Ein Viertel der Betroffenen wird dauerhaft bettlägerig, nur zwei von fünf können weiterarbeiten. In schwersten Fällen kann man nicht mehr sprechen und muss künstlich ernährt werden: Myalgische Enzephalomyelitis/Chronic Fatigue Syndrome (ME/CFS) ist eine neuroimmunologische Erkrankung mit unbekannter Ursache.
Einige vermuten genetische Vorbelastungen. Meist wird ME/CFS durch eine Infektionskrankheit ausgelöst, Fehlfunktionen des Immunsystems sind beteiligt.
Standardisierte Therapien gibt es nicht, eine individuelle Abklärung ist zwingend. In der Schweiz sind zwischen 16'000 und 24'000 Menschen betroffen.

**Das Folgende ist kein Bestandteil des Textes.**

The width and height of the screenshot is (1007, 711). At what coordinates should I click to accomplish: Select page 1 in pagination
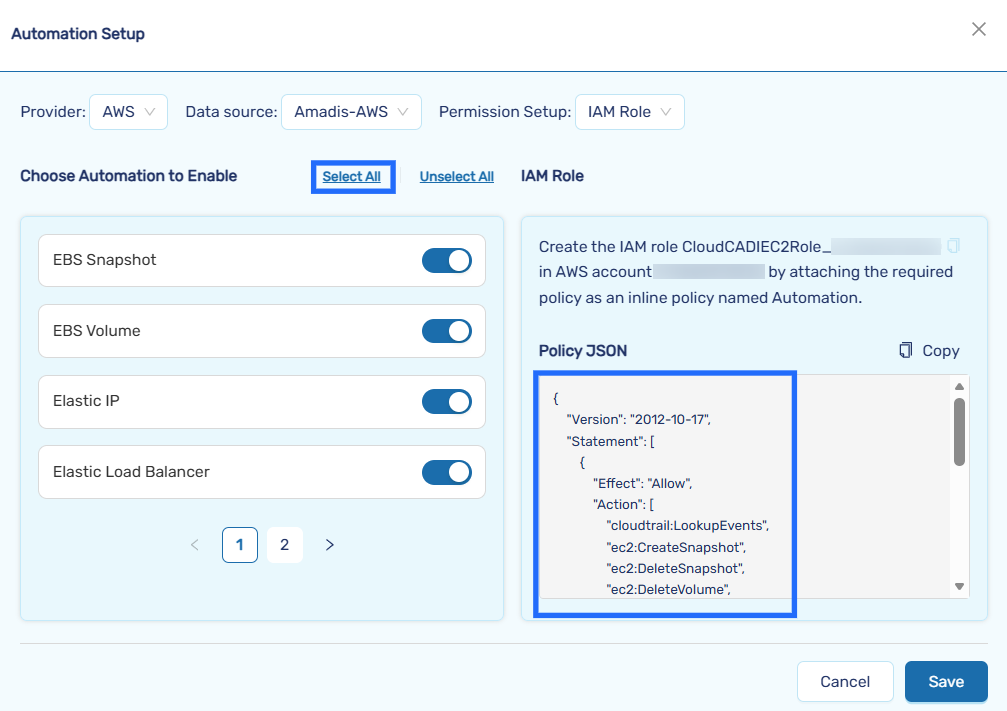pyautogui.click(x=239, y=545)
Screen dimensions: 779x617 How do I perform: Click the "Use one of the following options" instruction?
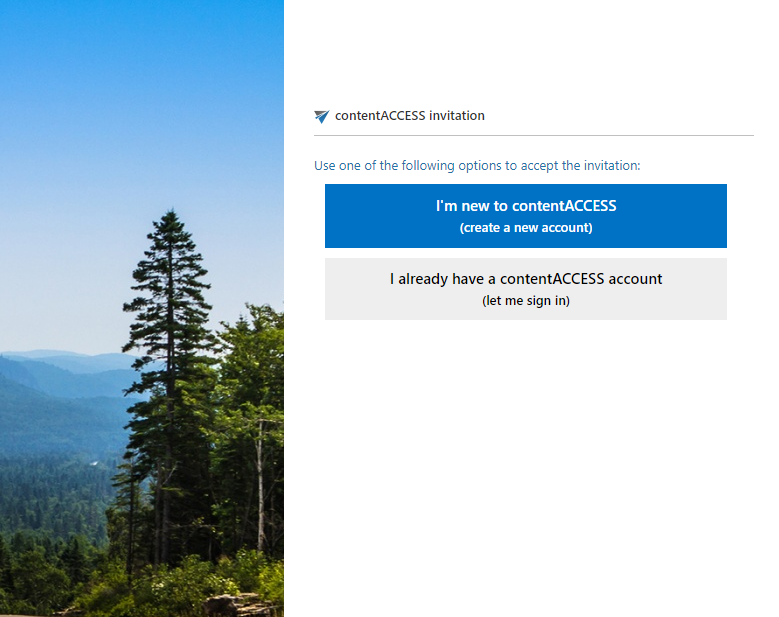click(477, 165)
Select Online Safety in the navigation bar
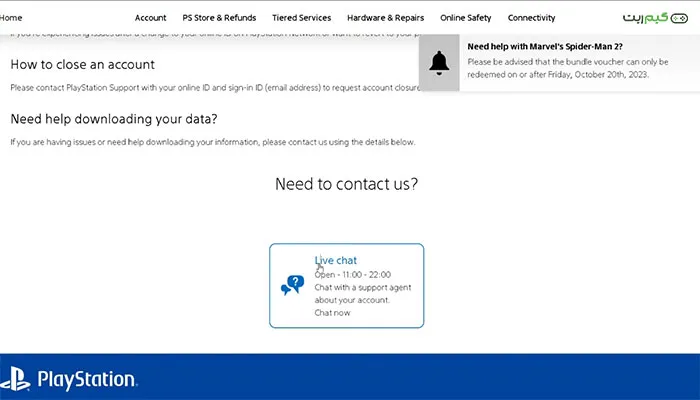Viewport: 700px width, 400px height. (x=466, y=18)
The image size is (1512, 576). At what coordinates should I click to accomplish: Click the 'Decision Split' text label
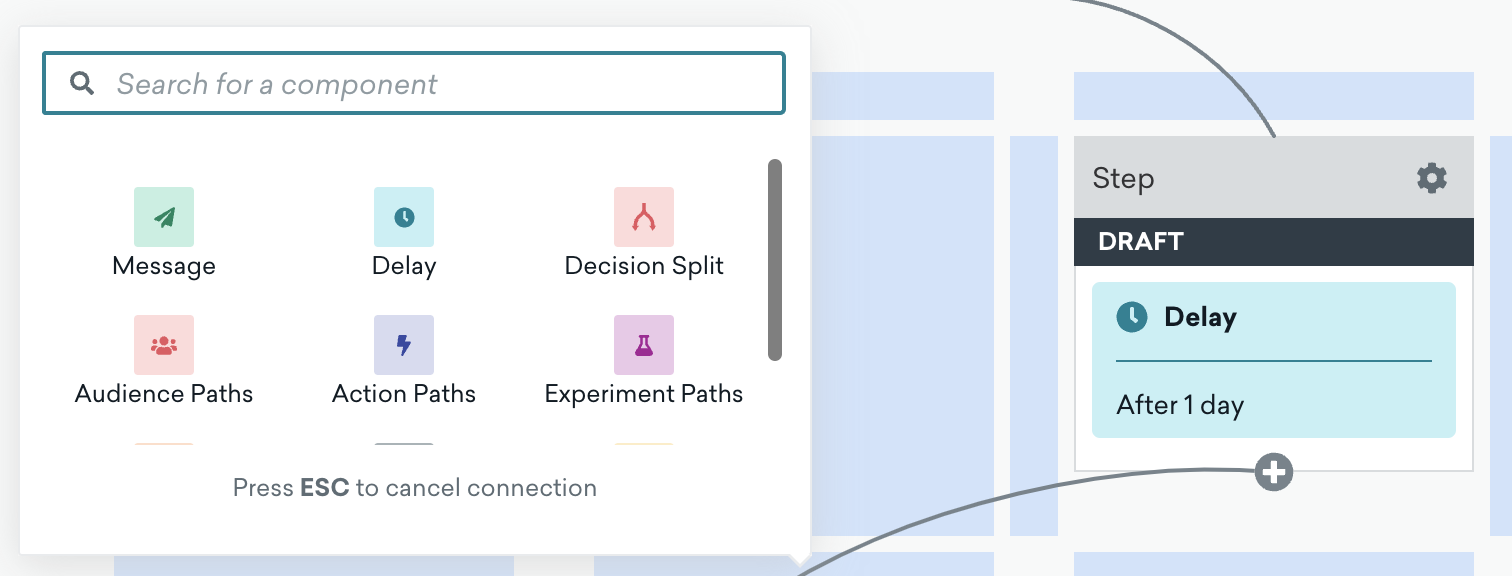pyautogui.click(x=644, y=266)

Die Schweizerische Gesellschaft für ME & CFS setzt sich für eine bessere medizinische und soziale Absicherung von ME/CFS-Patientinnen ein und berät Betroffene bei allen die Krankheit betreffenden Fragen.
3 Kommentare
Die im Artikel beschriebene Vorfälle sind mir bekannt, möchte aber generell auf etwas Wichtiges hinweisen.
Die IV scheinen erst mal alle IV-Anträge abzulehnen. Sie spielen auf Zeit und manche verlieren die Geduld, geben auf. Anwälte klären zuerst die Kostenfrage ab, sie wollen Geld.

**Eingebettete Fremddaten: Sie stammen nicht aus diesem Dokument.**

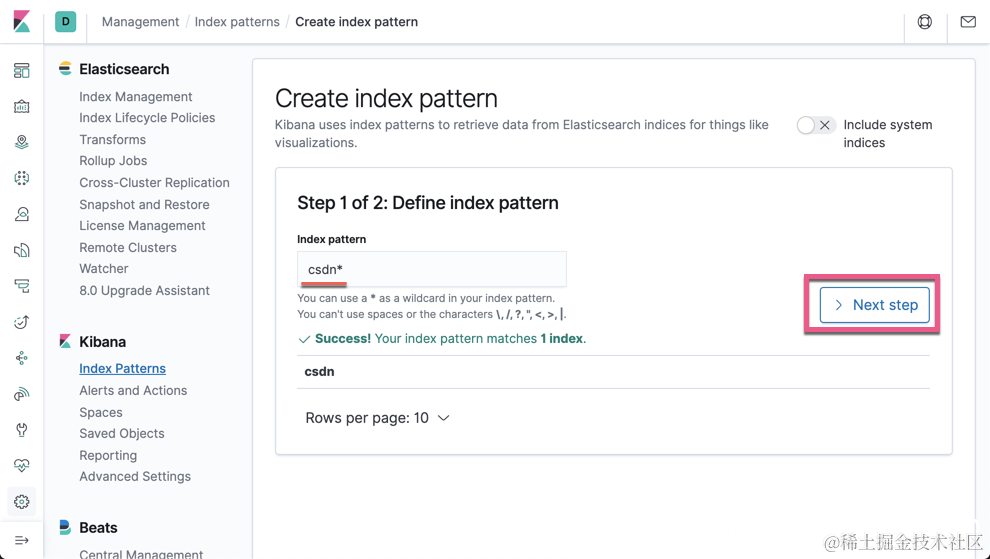Expand the Rows per page dropdown
990x559 pixels.
(377, 418)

Die von der IV beauftragen Ärzte schreiben Gutachten, die vor Gericht (das man selten sieht), schwer umzustossen sind. Zudem besteht oft ein finanzielles Abhängigkeitsverhältnis der Ärzte gegenüber der IV. So weiss man die Resultate vorher.
Wenn man sich selbst untersuchen lässt, meist in einem Konsilium (Untersuchung länger als 2 Stunden), schreibt der Arzt auch ein Gutachten, das selbst aber NUR als Zweitmeinung gilt. Diese hat weit weniger Gewicht als ein Gutachten. Um gehört zu werden, braucht es überwiegend mehrere «Meinungen». Diese Untersuchungen gehen ins Geld. Mehr als Fr. 3'000.-. Glücklich, der eine Versicherung hat.
Das heutige IV Verfahren zerstört immer wieder Lebensgrundlagen und Existenzen. Anstatt Vertrauen zu schaffen und mit den Betroffenen gemeinsam nach best möglichen Lösungen zu suchen weiter in Würde Leben zu können. Kenne es leider nur all zu gut.
Wenn die allmächtige IV "Nein" sagt, sag der Taggeldversicherer auch "Nein". Auch alle weiteren, wie die Pensionskasse. Man könnte ein Sozialfall werden. Mein Kampf dauerte 7 Jahre. Für ältere Menschen könnten zwischenzeitlich sterben. Die brauchen keine IV mehr.